▶ **Exercise requirements**:
Among the entries below, find each line with "Given" and show it.
(Source material)
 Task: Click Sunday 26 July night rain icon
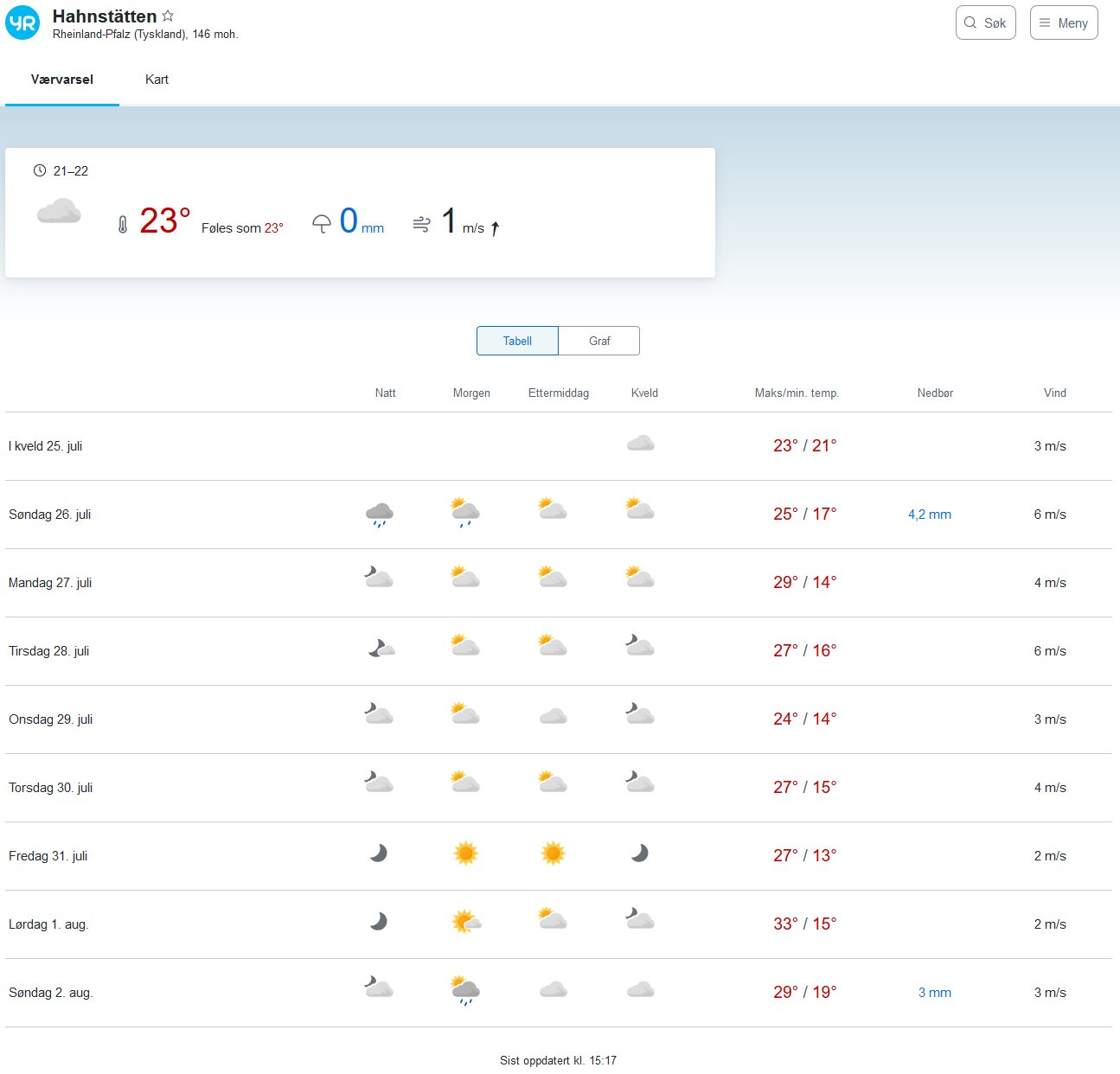coord(379,515)
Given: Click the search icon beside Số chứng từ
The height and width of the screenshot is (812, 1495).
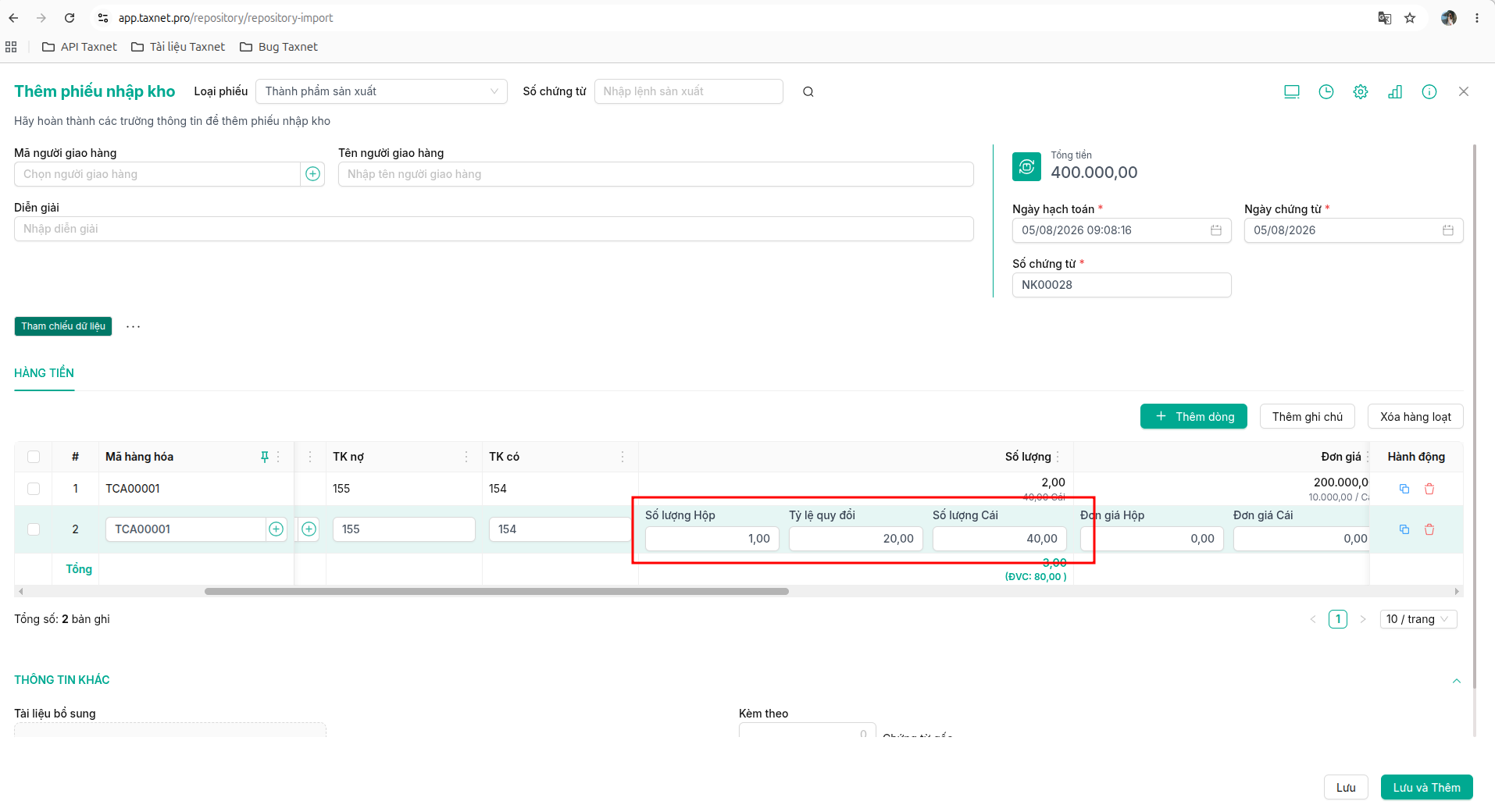Looking at the screenshot, I should point(808,92).
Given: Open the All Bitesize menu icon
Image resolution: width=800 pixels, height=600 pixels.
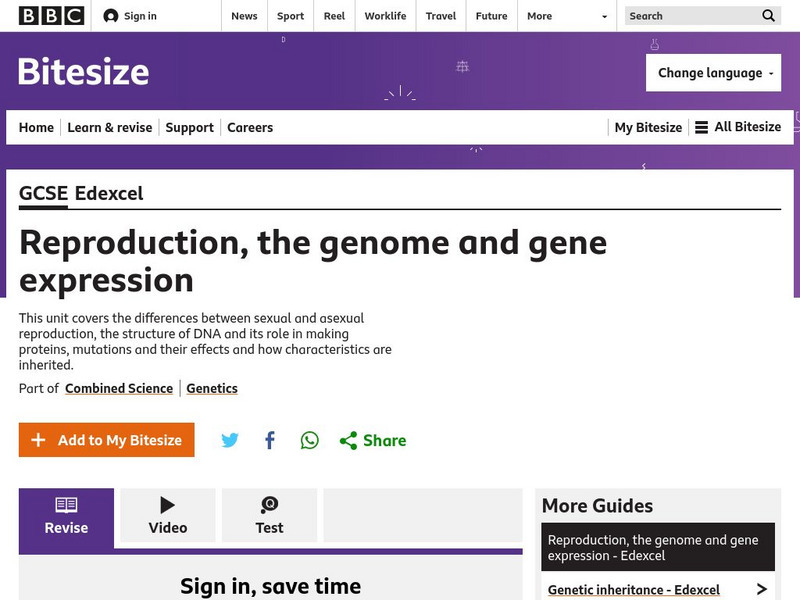Looking at the screenshot, I should tap(702, 127).
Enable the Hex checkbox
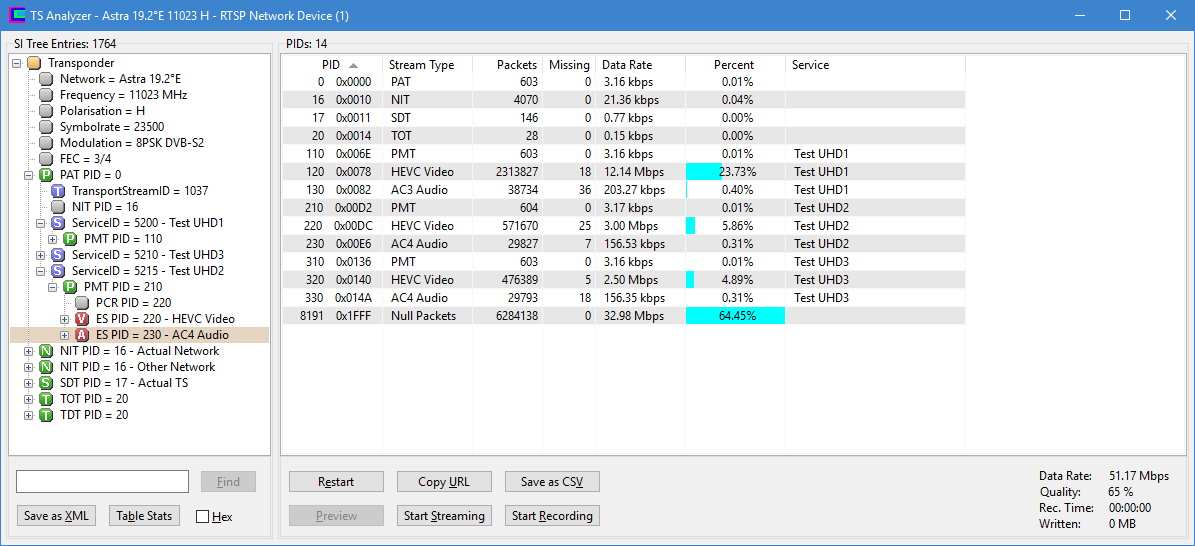 click(x=203, y=517)
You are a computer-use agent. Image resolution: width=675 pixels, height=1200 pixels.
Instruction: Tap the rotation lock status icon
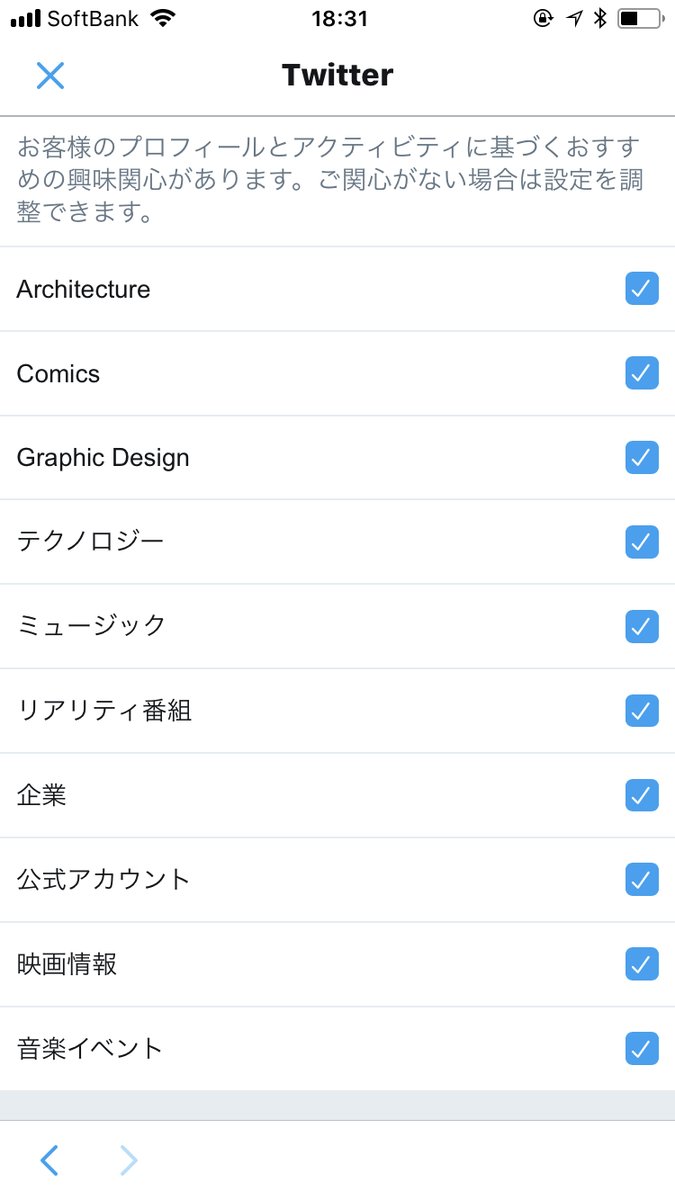[x=543, y=19]
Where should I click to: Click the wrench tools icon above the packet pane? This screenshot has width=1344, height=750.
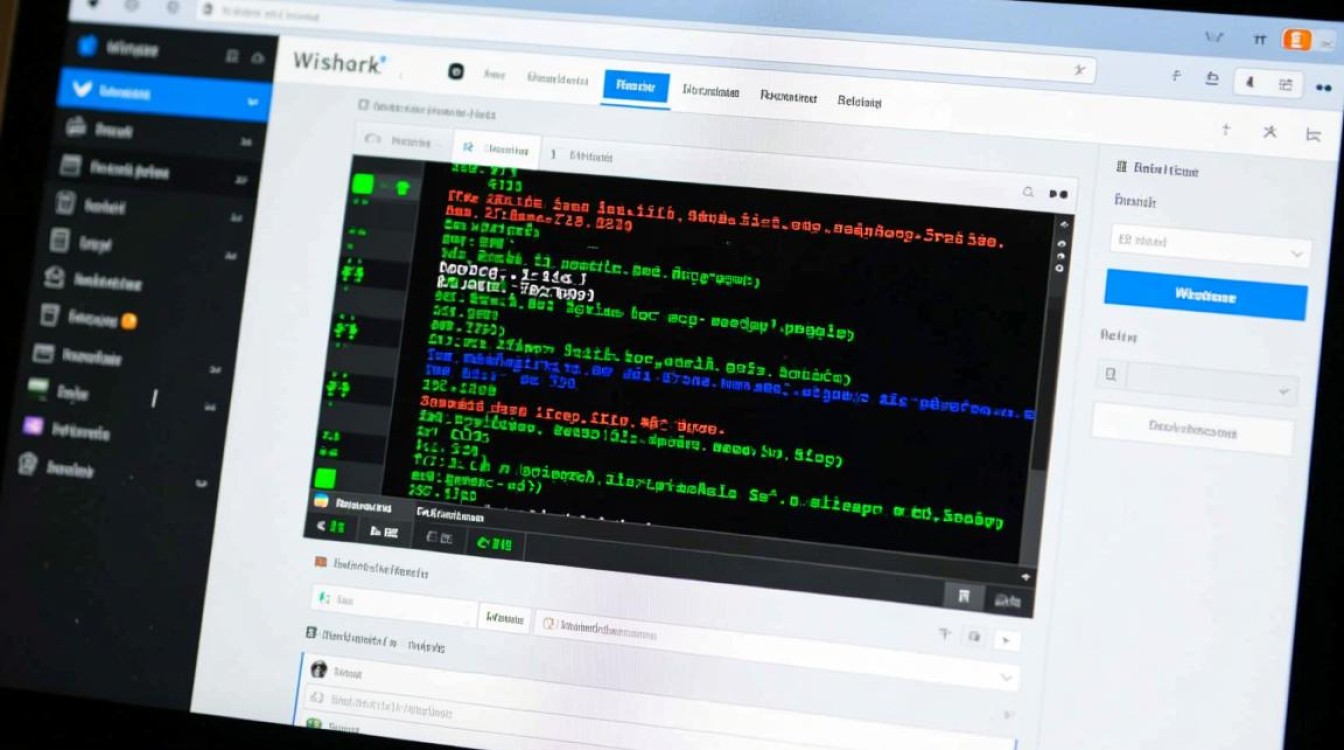pyautogui.click(x=1268, y=130)
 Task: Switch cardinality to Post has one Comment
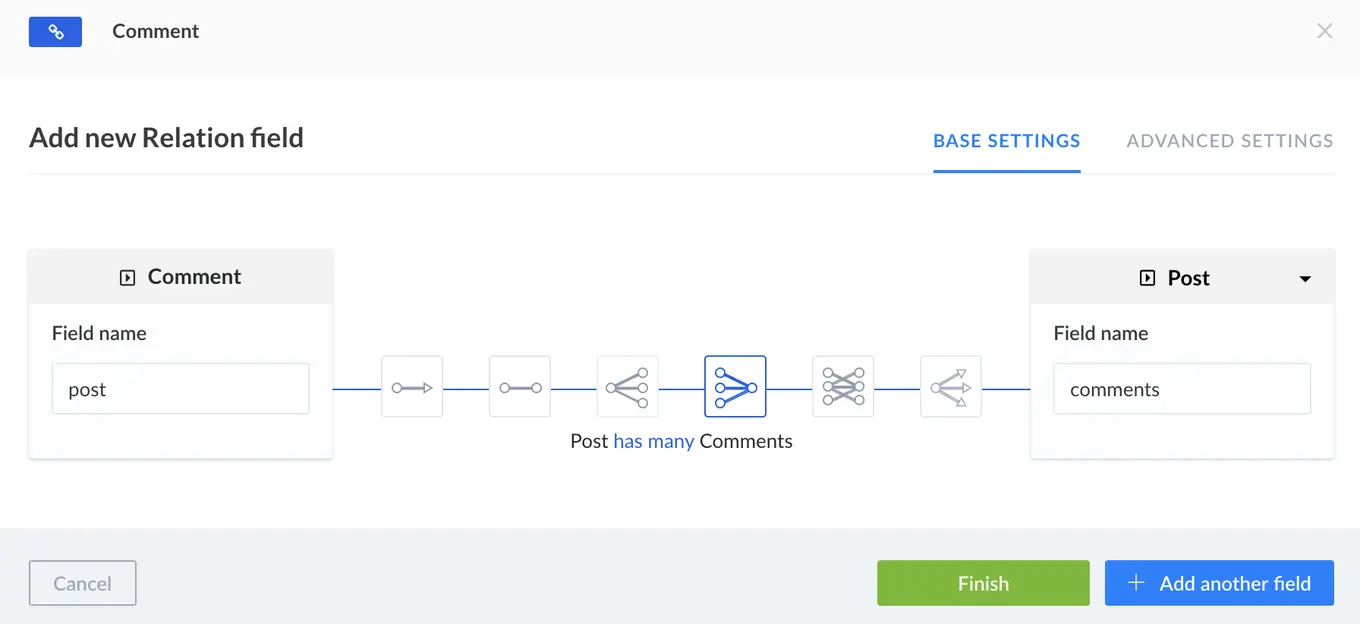click(x=520, y=386)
(End Source material)
▶ **Written answer**:
Given: Click the search icon beside Số chứng từ
Given: Open the All Bitesize menu icon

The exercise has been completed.